[Assignment]: Give again, word for word, each line below starting at the one that contains "The width and height of the screenshot is (1132, 644)." and ending at the one that contains "Open the รูปแบบการแสดงรายงาน".

[Stored data entries]:
- - -

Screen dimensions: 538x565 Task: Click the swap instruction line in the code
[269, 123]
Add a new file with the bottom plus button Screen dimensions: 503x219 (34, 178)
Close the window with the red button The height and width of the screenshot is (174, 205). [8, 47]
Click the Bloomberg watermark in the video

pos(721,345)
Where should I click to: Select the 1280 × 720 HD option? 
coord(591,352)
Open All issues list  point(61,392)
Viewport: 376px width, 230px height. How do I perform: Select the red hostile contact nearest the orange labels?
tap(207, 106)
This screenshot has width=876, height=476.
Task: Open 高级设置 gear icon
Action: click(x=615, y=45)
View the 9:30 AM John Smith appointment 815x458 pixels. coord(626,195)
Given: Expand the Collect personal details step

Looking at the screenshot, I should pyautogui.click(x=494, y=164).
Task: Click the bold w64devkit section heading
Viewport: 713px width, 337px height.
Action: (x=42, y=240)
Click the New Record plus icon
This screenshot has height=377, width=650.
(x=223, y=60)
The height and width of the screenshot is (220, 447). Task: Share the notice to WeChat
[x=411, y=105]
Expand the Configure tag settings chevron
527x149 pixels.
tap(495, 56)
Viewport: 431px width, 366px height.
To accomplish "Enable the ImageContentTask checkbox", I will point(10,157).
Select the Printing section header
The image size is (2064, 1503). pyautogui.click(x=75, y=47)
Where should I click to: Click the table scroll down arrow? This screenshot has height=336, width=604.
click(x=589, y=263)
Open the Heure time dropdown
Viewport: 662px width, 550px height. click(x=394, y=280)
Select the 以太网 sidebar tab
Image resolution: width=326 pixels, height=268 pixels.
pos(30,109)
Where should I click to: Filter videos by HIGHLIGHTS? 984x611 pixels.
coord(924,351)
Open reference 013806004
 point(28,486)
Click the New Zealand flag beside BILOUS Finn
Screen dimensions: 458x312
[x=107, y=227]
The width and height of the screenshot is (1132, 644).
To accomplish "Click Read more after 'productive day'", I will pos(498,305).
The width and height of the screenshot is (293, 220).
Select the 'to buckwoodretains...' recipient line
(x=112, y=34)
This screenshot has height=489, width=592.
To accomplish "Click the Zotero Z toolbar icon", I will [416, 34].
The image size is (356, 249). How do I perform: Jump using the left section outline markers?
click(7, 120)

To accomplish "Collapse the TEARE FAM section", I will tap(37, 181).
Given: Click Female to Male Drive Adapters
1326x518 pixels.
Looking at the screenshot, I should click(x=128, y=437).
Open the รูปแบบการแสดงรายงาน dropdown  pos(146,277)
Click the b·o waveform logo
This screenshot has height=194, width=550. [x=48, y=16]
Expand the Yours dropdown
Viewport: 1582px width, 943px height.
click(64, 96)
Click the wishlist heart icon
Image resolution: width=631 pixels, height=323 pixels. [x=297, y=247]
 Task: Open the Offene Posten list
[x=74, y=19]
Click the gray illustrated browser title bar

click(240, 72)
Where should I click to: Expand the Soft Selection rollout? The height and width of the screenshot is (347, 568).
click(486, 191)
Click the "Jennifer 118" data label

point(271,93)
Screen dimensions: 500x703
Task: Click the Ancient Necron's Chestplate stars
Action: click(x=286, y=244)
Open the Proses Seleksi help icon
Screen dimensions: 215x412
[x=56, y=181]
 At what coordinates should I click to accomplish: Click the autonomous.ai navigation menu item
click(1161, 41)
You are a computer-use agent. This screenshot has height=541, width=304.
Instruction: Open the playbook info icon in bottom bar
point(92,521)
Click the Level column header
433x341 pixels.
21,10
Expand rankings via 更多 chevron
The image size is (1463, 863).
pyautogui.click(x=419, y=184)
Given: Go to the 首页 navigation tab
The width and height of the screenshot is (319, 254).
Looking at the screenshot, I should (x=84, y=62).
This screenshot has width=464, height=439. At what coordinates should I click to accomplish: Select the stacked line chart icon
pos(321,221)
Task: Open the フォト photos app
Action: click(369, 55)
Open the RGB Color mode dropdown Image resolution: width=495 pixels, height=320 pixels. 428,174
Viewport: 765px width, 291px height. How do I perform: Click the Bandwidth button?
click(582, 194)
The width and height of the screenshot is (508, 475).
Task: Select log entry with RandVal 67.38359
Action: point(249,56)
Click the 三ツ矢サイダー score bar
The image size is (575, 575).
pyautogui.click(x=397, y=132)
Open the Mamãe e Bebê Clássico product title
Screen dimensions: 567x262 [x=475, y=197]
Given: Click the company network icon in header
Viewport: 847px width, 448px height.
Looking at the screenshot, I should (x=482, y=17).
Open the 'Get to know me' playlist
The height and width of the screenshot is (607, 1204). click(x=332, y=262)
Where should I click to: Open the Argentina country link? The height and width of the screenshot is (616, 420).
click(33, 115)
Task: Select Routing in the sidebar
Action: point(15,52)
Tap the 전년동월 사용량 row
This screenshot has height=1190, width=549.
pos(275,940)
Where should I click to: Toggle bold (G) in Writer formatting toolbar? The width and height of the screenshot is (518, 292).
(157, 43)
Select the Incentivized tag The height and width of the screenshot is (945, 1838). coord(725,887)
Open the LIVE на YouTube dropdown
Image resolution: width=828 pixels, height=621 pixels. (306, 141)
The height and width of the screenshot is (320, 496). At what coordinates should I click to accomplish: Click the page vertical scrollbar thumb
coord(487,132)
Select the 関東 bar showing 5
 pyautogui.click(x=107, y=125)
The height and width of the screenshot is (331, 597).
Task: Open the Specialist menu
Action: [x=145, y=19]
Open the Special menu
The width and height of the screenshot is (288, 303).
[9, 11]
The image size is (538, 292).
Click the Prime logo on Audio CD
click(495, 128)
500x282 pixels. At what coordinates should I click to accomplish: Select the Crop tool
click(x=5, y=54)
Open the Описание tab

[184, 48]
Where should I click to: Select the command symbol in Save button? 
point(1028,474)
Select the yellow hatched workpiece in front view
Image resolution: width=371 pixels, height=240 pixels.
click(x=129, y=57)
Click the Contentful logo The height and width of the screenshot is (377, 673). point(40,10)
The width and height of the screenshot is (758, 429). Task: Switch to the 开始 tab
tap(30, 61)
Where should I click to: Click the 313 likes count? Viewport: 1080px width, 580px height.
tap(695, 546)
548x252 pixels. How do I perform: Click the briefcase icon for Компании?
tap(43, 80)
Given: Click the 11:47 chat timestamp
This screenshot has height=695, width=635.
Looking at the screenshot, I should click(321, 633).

- - -

[Solution to this task]:
The width and height of the screenshot is (1132, 644).
To accomplish "Click Read more after 'productive day'", I will pos(498,305).
The width and height of the screenshot is (293, 220).
Select the 'to buckwoodretains...' recipient line
(x=112, y=34)
This screenshot has height=489, width=592.
To accomplish "Click the Zotero Z toolbar icon", I will [416, 34].
The image size is (356, 249). How do I perform: Jump using the left section outline markers?
click(7, 120)

To accomplish "Collapse the TEARE FAM section", I will tap(37, 181).
Given: Click Female to Male Drive Adapters
1326x518 pixels.
Looking at the screenshot, I should click(x=128, y=437).
Open the รูปแบบการแสดงรายงาน dropdown  pos(146,277)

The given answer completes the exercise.